[Available data]

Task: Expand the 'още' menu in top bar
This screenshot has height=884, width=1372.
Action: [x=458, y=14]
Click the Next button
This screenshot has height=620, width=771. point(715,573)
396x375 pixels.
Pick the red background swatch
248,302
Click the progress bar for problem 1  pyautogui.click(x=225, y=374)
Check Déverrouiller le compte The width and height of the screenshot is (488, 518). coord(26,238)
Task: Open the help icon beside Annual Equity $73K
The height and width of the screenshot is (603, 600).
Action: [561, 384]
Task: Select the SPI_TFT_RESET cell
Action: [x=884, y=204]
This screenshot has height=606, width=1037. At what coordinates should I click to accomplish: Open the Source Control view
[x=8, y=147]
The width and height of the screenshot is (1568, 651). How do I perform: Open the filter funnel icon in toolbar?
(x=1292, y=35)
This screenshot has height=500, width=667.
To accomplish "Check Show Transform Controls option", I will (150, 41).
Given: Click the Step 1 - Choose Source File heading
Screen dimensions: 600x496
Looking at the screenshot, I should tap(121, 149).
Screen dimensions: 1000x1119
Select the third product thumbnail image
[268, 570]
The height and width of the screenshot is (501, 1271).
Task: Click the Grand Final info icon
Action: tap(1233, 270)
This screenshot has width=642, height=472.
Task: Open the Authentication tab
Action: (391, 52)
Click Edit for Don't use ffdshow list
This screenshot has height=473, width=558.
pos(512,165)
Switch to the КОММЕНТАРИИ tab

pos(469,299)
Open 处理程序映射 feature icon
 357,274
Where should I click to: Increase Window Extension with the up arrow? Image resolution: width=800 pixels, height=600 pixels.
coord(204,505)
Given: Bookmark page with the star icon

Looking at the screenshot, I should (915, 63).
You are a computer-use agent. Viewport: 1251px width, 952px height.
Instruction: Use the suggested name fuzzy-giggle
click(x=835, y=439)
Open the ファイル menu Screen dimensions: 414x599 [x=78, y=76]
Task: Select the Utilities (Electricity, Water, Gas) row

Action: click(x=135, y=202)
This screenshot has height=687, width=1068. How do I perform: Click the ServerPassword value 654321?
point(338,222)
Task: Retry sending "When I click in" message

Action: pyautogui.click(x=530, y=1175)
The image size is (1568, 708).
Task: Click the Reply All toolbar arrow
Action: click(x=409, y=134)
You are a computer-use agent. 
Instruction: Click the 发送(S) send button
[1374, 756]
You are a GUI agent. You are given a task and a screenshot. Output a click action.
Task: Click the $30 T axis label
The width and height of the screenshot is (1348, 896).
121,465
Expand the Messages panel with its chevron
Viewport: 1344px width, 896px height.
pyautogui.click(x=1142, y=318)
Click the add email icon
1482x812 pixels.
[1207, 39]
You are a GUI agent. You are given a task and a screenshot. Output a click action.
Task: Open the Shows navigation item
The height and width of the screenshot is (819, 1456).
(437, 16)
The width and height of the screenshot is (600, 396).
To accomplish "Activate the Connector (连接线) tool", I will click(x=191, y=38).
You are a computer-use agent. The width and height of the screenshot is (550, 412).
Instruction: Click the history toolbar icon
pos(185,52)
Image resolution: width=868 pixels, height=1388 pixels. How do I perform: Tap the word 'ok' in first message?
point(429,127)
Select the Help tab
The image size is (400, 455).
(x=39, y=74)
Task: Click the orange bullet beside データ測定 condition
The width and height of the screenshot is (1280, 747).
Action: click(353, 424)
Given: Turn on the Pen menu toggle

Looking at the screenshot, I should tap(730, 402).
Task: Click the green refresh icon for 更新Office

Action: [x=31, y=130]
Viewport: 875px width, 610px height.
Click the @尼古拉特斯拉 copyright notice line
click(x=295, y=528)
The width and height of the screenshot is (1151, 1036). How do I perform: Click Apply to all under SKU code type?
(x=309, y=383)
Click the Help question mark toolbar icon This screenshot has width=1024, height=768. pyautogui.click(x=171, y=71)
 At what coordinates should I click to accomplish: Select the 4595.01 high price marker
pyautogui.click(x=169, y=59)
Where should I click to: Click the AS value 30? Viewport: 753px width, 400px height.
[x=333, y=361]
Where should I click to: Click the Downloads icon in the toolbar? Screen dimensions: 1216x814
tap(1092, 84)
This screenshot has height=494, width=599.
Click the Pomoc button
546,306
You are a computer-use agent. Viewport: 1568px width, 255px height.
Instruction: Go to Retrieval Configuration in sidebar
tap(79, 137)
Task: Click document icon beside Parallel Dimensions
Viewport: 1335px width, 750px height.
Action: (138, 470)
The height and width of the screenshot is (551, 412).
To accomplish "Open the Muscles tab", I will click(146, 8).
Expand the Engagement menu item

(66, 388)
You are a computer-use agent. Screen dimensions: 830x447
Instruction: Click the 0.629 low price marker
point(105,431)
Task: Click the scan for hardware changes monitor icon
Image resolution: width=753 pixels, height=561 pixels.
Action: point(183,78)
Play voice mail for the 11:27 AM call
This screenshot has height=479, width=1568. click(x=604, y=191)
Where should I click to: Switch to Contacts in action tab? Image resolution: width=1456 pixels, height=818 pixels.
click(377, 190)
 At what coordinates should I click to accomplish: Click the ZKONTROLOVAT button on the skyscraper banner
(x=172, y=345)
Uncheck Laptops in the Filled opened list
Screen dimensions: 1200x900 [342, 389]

[/Available data]

→ **Exercise objective**
The lines to return are those with the string "computer" in them; copy each from the entries above.

→ **Problem solution**
You are a computer-use agent. Viewport: 1251px width, 952px height.
You are a computer-use agent. 
You are a computer-use agent. The width and height of the screenshot is (550, 412).
You are a computer-use agent. Viewport: 1568px width, 255px height.
You are a computer-use agent. Screen dimensions: 830x447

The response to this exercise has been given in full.